Special education's share increased not because special ed spending went up faster, but because everything else could be cut and it couldn't. When the denominator shrinks and the numerator stays constant, the ratio increases mechanically.
| Year | SpEd Spending (Indexed) | GenEd Spending (Indexed) | SpEd Share |
|---|---|---|---|
| 2008 (Pre-recession) | 100 | 100 | 16.7% |
| 2010 (ARRA) | 105 | 110 | 16.0% |
| 2012 (Post-ARRA) | 108 | 85 | 21.3% |
Indexed to 2008 = 100. Sample: 958 California unified school districts. Source: California SACS financial data.

What This Shows
Special education spending was protected. The indexed values show special ed spending increased slightly (100 → 108) while general education dropped substantially (100 → 85).
The share increase was mechanical. Special education's share rose from 16.7% to 21.3% not because of increased investment, but because the denominator (total budget) shrank while the numerator (special ed) stayed constant.
The Legal Ratchet
The Individuals with Disabilities Education Act (IDEA) includes "maintenance of effort" requirements. Districts must spend at least as much on special education as they did the previous year to keep receiving federal funds.[2]

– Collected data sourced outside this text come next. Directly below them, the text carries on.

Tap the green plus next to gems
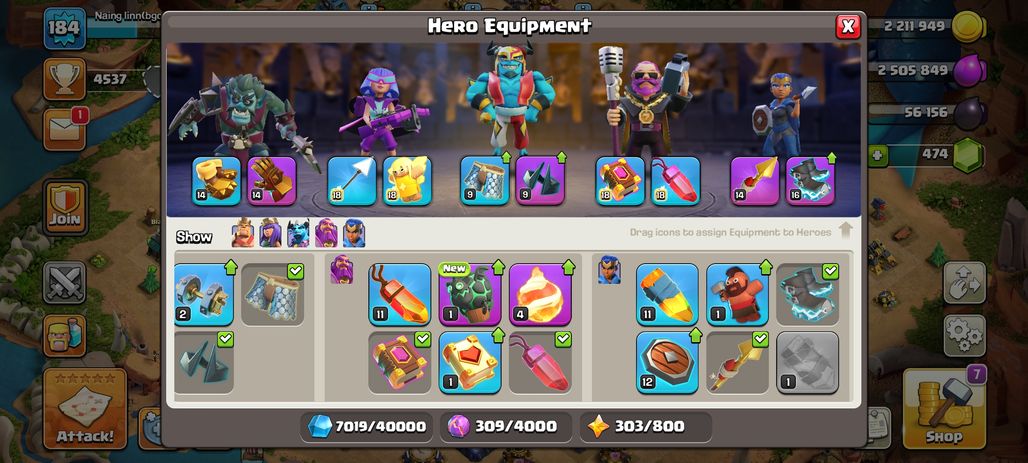1028x463 pixels. (877, 155)
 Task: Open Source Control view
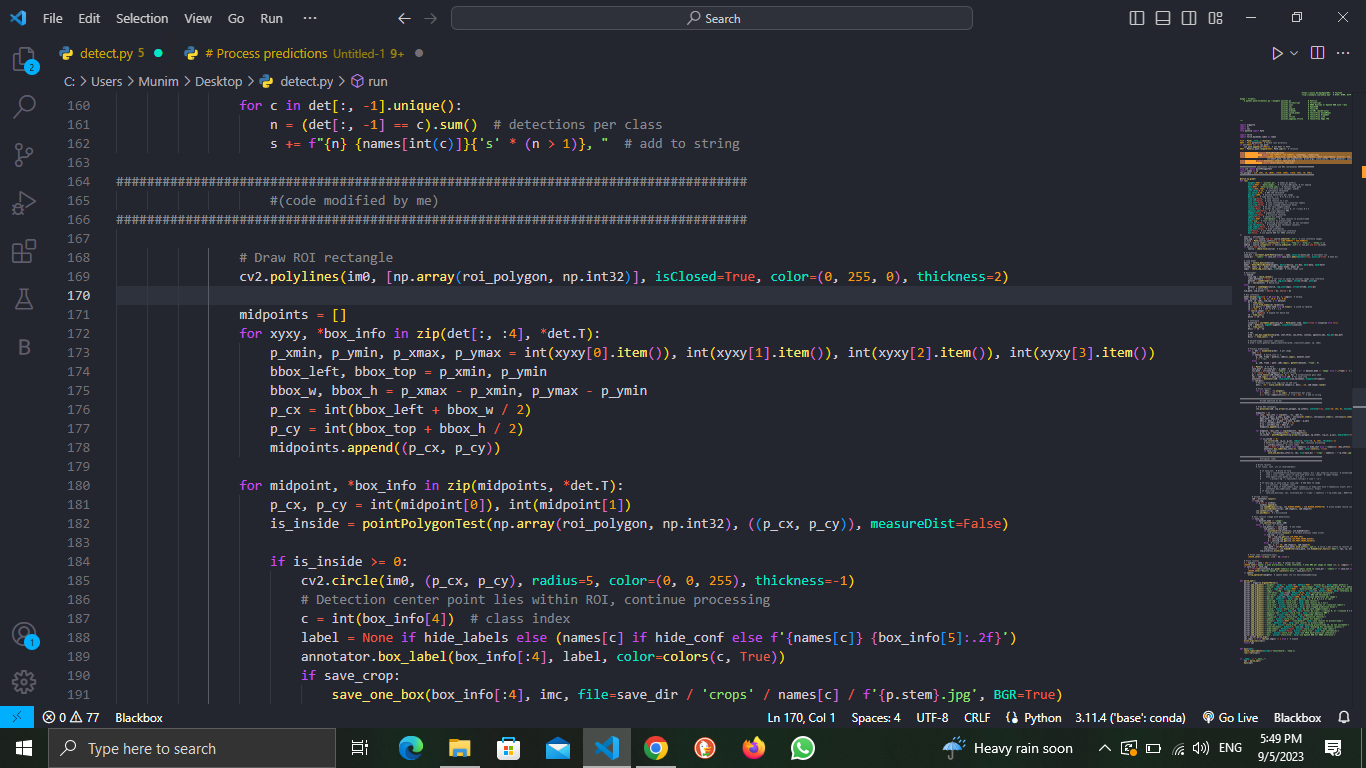pos(24,154)
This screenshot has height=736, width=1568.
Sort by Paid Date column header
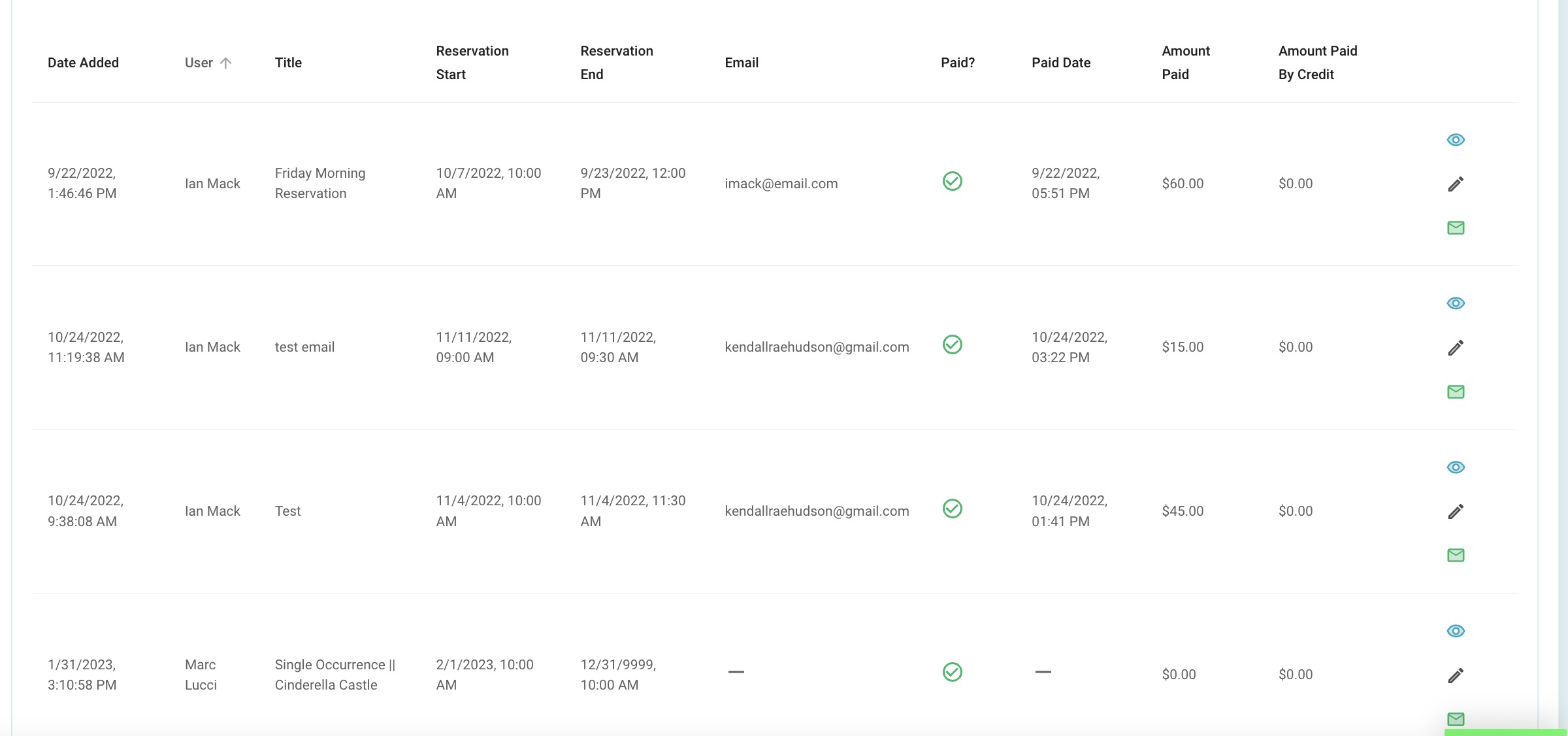[1061, 63]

This creates a ratchet: spending can go up, but it can't easily go down.
General education has no such protection. When budgets contract, districts have limited options.
Who Made This Choice?
Nobody, really. IDEA's maintenance of effort requirements are federal law. Districts don't get to decide whether to comply.
This isn't a critique of IDEA's goals. Students with disabilities deserve protected services. But we should be clear-eyed about consequences: protecting one category of spending during a budget crisis means other categories absorb more of the cuts.
The Policy Question
Should special education spending be protected during recessions? That's a value judgment, and reasonable people can disagree.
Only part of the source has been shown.